On April 20, Rotella took to Instagram to announce that a May return for Electric Daisy Carnival was officially off the table. “(T)oday, Clark County (home of EDC & the Las Vegas Motor Speedway) passed a reopening plan that requires 60% of their residents to be vaccinated before restrictions over large scale gatherings such as EDC can be lifted, he wrote. “Unfortunately, the rate at which people get vaccinated before EDC is out of our control. It might happen in time, it might not. Either way, we can’t take that risk.”

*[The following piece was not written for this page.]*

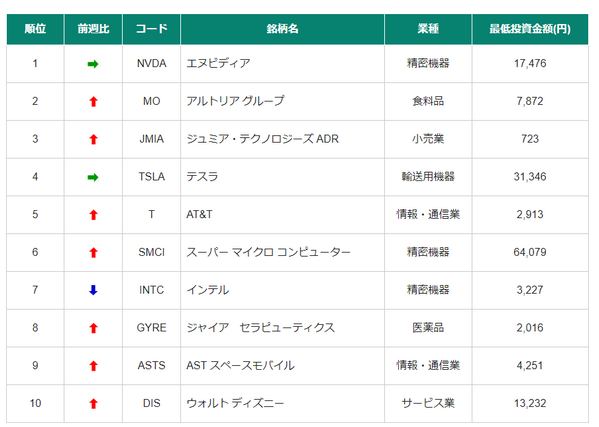Open the エヌビディア stock name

Rotella was referencing a plan from the Clark County Board of Commissioners to allow large events to return at 80% capacity, if 50% of local residents had been vaccinated —the County had already vaccinated 45% of attendees, according to a local report. That changed this past Tuesday, when county officials raised the local vaccination rate requirement to 60% of residents, amid concerns from health officials and local hospital administrators about a possible new surge in cases. With Insomniac’s second plan rejected and it appearing unlikely that 60% percent of residents would be vaccinated by May 20, Rotella announced the festival was being pushed to October.

For fans, the cancellation news was a swift about face, given Rotella's April 8 announcement the event was on and that fans should "book your flights, hotels and shuttles." Reaction to this initial announcement had been mixed, with many people leaving social media comments expressing confusion about how EDC would take place safely. (Rotella's social media posts announcing EDC was happening have since been deleted.)

"If you look at those reactions and the conversations in the comment sections," says a source close to the event, "it didn't look like fans were ready."

But the artists were. While it was initially unclear if international acts would be able to enter the country to play the festival, a manager that had several acts on the lineup tells Billboard that international travel visas for the show were granted two weeks ago, which would have made it possible for EDC to host its standard-sized lineup of 200-300 acts. This same manager says that their office wasn't notified that EDC would be postponing until an hour before Rotella's announcement was posted. It is assumed that this same lineup will now roll over to the October event.

"This was all happening very quickly," says the source close to Insomniac, "we were doing everything and giving everyone updates in real time."

In the end, the endeavor looks to be a gamble that didn't pay off. Several sources note that while Insomniac has hosted a successful run of drive-through and drive-in events and livestreams during the pandemic, when it came to returning to live shows, the reality of logistics, and bureaucracy, simply outweighed ambition.

This story has been amended with to reflect additional information provided by the Nevada Office Of Business & Industry and a clarification from Clark County about its role in the application process.